Wer plant die Zufälle?
Ich bin ja Projektleiterin und das seit langer Zeit. Was gibt es da für mich noch zu erfahren oder zu tun, frag ich mich manchmal. Wir planen wohlwissend, dass es anders kommt. Und wir behalten Recht, nicht mit dem Plan sondern mit dem Wohlwissen.
Seit einiger Zeit faszinieren mich immer mehr die Zufälle. Auch in den Projekten, die ich leite. Ich verlasse mich still und heimlich und mit kindlicher Freude, ich gebe es zu, immer mehr darauf. Macht es doch wirklich Spass zu sehen, wie sie diesmal alles ineinandergreifend regeln werden. Mein Respekt vor ihnen wird immer grösser aber vor allem auch vor dem, der dahinter steckt. Er ist in meinen Augen der genialste Planer, den es gibt.
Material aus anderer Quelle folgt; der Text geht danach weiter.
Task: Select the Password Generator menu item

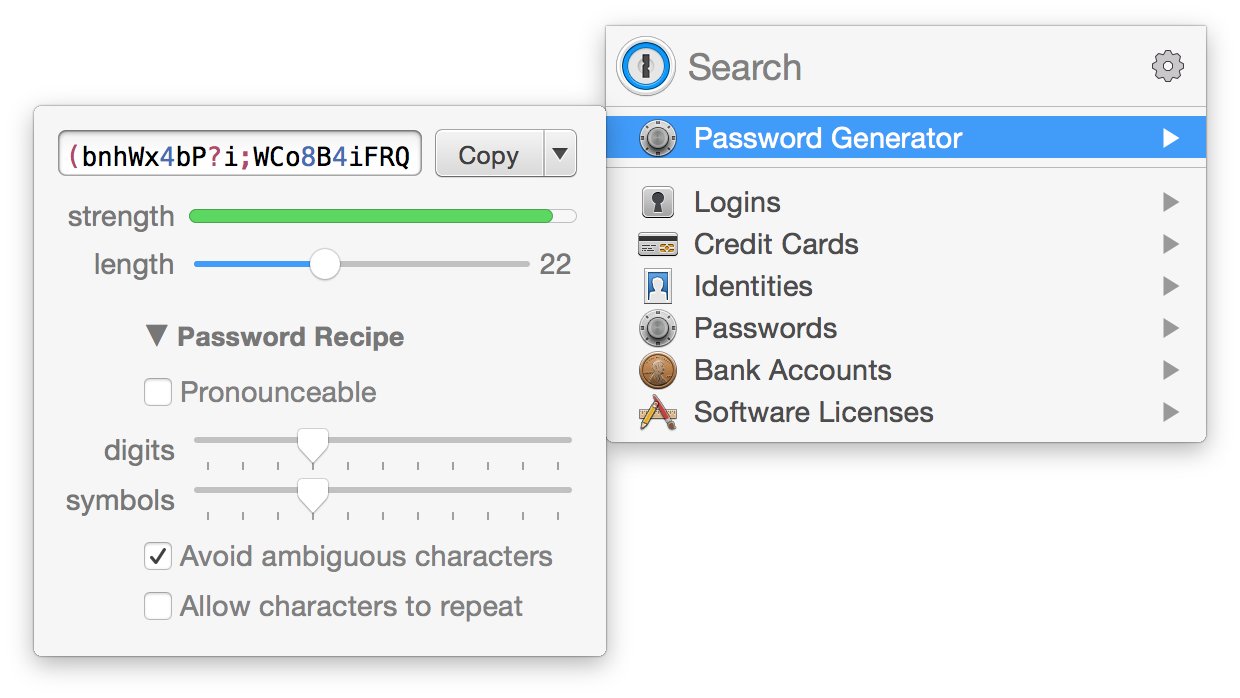Action: [828, 138]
Und plötzlich habe ich ein Ziel. Ich möchte zum Planer der Zufälle aufsteigen. Jetzt will ich Karriere machen!
Ich fange an darüber nachzudenken, was man denn können muss, um dieser Aufgabe gerecht zu werden. Ich überlege und bekomme Respekt. Puh, was der alles wissen und überblicken muss! Kann das sein? Ist es wirklich so ein anstrengender Job? Das kann ich mir nicht vorstellen. Nur aus grosser Freude kann so viel Freude entstehen und verbreitet werden. Es muss pure Freude sein!
Immer mehr sinniere ich über die Kraft, die dahinter steckt. Ich meine, es ist schier unmöglich, dass einer allein das alles plant und arrangiert. Der Zeitpunkt muss stimmen, es muss die richtigen Menschen, am rechten Ort treffen.
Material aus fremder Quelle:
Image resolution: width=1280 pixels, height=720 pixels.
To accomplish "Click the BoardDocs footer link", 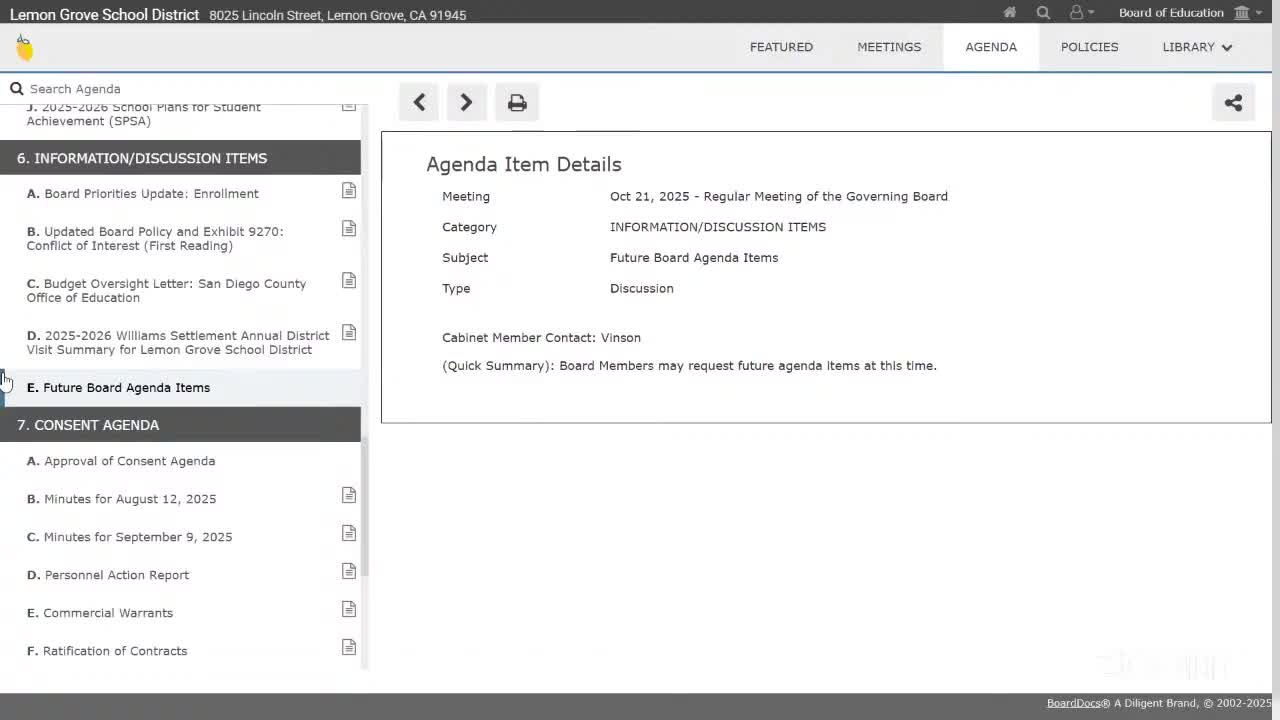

Er macht das bestimmt anders, grundsätzlicher.
Ich weiss es, er schafft einfach die ganzen Möglichkeiten, damit passieren kann, was passieren soll und wir holen uns den Zufall quasi zum richtigen Zeitpunkt ab. Ja, so könnte es sein. Und wenn zwei Personen an dem Zufall beteiligt sind, dann holen sie sich beide gleichzeitig den Zufall ab.
Irgendetwas stimmt immer noch nicht. Wie schaffen zwei oder sogar mehrere diese Gleichzeitigkeit? Ich muss die Sache anders angehen.
Zufall hat ja etwas mit dem Fall zu tun. Das Wort sagt es schon. Und hinter dem Fall steckt eine Kraft. Wenn ich nicht aufpasse und hinfalle, dann wirkt die Anziehungskraft der Erde. Sie bestimmt quasi, wohin ich falle, nämlich auf die Erde. Ich wiederum bestimme durch meine Unaufmerksamkeit oder Abgehobenheit, wann ich falle. Es wirken also zwei Kräfte miteinander. Der Zeitpunkt wird gesteuert durch mich - also dann wenn ich wohl den Ruck brauche. Die Anziehungskraft der Erde ist ortsbestimmend.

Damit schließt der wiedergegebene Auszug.